For the nap preceding our trip to the post office I had put Sammy down in his stroller bassinet so that we would not have to wake him for our adventure. Unfortunately, we awoke not too long after we left the apartment cutting his usual 90 minute nap down to a mere 30 minutes. He was happy, though, in his stroller watching busy streets of New York City. When we entered the post office we were disappointed and shocked to see a huge line. We braced ourselves for what would eventually be Sammy's breakdown. We actually got through most of the line with no trouble. We had to pick him up when we were next, but he was actually a really good boy. Between the time that we had his picture taken and the time that we signed his form the storm finally hit -- Sammy was freaking out. Not only was everyone in the post office giving us nasty stares but the crying was starting to turn our insides out.

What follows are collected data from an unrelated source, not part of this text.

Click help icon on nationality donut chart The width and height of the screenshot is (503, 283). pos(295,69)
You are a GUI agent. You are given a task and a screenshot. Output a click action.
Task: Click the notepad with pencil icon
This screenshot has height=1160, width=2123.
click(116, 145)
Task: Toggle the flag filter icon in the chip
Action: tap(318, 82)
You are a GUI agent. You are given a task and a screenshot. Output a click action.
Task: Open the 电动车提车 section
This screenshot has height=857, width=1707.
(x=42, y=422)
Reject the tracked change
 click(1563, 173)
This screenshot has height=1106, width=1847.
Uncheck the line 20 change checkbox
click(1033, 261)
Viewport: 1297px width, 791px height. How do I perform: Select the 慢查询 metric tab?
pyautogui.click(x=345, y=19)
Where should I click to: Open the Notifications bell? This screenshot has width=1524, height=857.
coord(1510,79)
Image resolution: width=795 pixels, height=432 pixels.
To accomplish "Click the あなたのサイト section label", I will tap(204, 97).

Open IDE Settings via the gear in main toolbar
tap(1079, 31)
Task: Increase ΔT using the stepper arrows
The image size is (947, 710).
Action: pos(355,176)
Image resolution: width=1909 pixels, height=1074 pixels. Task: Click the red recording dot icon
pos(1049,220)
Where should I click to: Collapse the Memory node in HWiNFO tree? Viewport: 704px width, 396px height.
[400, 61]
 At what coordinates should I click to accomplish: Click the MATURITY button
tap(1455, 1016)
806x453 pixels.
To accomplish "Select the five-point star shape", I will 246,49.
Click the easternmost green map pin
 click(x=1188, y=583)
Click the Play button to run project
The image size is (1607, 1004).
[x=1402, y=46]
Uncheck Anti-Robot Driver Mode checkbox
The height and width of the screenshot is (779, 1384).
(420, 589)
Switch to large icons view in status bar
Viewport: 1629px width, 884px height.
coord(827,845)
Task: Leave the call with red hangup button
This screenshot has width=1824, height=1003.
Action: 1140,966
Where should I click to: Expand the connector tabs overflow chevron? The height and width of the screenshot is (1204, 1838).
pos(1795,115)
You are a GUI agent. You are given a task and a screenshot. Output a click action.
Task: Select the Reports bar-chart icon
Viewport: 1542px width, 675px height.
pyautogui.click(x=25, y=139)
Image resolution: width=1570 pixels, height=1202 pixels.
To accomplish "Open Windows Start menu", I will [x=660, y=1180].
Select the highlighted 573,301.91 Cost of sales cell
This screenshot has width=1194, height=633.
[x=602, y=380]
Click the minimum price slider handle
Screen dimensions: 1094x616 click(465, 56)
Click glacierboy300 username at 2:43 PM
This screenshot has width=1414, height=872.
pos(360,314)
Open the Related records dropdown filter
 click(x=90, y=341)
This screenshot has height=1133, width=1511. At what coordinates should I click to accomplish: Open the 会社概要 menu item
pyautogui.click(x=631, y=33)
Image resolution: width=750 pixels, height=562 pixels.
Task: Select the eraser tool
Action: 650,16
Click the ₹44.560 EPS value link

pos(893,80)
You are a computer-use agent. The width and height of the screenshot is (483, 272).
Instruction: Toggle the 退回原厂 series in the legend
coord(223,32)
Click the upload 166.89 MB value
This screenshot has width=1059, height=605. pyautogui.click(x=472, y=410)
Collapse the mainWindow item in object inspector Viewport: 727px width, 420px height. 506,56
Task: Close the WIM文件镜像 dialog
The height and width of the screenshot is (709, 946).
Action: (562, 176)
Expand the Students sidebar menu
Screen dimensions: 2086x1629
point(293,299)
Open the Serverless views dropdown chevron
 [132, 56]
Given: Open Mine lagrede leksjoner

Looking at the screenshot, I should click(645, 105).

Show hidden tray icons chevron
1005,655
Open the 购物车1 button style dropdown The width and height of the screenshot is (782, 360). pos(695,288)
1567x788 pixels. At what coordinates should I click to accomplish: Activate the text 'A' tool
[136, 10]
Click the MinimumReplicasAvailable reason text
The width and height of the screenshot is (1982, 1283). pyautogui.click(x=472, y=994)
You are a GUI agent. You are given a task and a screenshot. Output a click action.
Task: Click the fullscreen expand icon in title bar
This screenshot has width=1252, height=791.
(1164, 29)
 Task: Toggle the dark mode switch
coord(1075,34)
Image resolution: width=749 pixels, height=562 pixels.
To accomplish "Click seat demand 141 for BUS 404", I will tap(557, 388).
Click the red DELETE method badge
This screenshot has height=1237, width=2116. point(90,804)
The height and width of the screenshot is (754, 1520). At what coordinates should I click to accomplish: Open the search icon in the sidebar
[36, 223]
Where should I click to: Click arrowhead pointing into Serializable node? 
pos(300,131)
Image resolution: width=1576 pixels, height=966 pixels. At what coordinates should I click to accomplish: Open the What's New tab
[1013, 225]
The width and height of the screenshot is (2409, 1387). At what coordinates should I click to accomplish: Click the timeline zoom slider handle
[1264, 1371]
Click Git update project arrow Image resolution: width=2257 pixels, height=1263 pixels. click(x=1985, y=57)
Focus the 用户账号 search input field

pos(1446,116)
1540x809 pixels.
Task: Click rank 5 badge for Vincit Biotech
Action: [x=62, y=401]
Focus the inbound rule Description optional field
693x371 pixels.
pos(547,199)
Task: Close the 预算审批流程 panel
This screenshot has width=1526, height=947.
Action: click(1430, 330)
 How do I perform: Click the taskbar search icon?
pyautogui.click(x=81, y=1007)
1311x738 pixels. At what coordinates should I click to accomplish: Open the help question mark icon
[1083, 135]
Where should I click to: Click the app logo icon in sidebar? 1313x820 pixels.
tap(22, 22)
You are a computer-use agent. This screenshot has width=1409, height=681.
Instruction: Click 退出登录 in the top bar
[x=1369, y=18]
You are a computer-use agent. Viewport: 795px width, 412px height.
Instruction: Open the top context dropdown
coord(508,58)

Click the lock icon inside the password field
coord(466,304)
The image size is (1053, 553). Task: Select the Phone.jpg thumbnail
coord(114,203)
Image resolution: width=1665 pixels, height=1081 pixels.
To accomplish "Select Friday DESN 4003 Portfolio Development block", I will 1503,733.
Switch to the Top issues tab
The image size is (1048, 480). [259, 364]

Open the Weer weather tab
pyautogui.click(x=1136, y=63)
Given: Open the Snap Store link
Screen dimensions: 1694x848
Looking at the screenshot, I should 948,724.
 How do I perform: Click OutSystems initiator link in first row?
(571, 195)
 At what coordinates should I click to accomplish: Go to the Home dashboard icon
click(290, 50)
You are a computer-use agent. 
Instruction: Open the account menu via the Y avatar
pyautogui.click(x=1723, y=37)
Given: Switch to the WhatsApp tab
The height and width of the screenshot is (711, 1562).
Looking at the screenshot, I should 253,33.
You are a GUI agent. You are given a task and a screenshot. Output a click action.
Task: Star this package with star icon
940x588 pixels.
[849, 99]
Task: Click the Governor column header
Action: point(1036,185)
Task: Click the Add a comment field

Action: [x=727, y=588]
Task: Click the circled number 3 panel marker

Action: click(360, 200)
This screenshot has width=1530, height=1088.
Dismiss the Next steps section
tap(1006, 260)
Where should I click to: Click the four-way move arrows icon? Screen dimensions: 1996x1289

He would not take a pacifier, and the swaddle wasn't calming him down either. We ran out of options and he was almost due for a feeding so I figured I should do what I had to do. I went over to a corner of the big open space, yanked up my shirt and put Sammy's face on my boob. Ah, silence. Blissful, peaceful, elusive silence. The whole crowd was staring right at me, but they all looked happy to see me do what had to be done. An older woman gave me a nasty glance, but a woman standing next to me turned to her little daughter and whispered to her that I was feeding my baby. She then turned back up at me and smiled. In that moment I felt so grateful. Perhaps this little girl would grow up and breastfeed her own children. Hearing her mother sweetly tell her how about how Sammy was "having a snack" made me feel so good. I felt like an inspiration.
Nursing standing up in a crowded bright government building was not what I had had in mind for Sammy's afternoon snack, but I didn't have a choice. Sammy needed to eat, and he needed the comfort of Mama so I had to feed him. I was surprised at how easy it was for me to do. I didn't think I'd have the dexterity to pull it off, but Sammy rested comfortably in my arms (supported by my hip) sucking himself to a more happy disposition.
As Sammy and I become more comfortable with each other and in our nursing relationship I am amazed at how far we are able to go. When Sammy first got here I loved him, partly because I knew I was supposed to, maybe it was more a love borne of responsibility than actual affection. Sammy will be 13 weeks old next week and I cannot believe how much I love him. I imagine my love for him will grow with every moment that I know him, I will always do whatever it takes to give him what he needs.
Even when that means nursing standing up in a government building.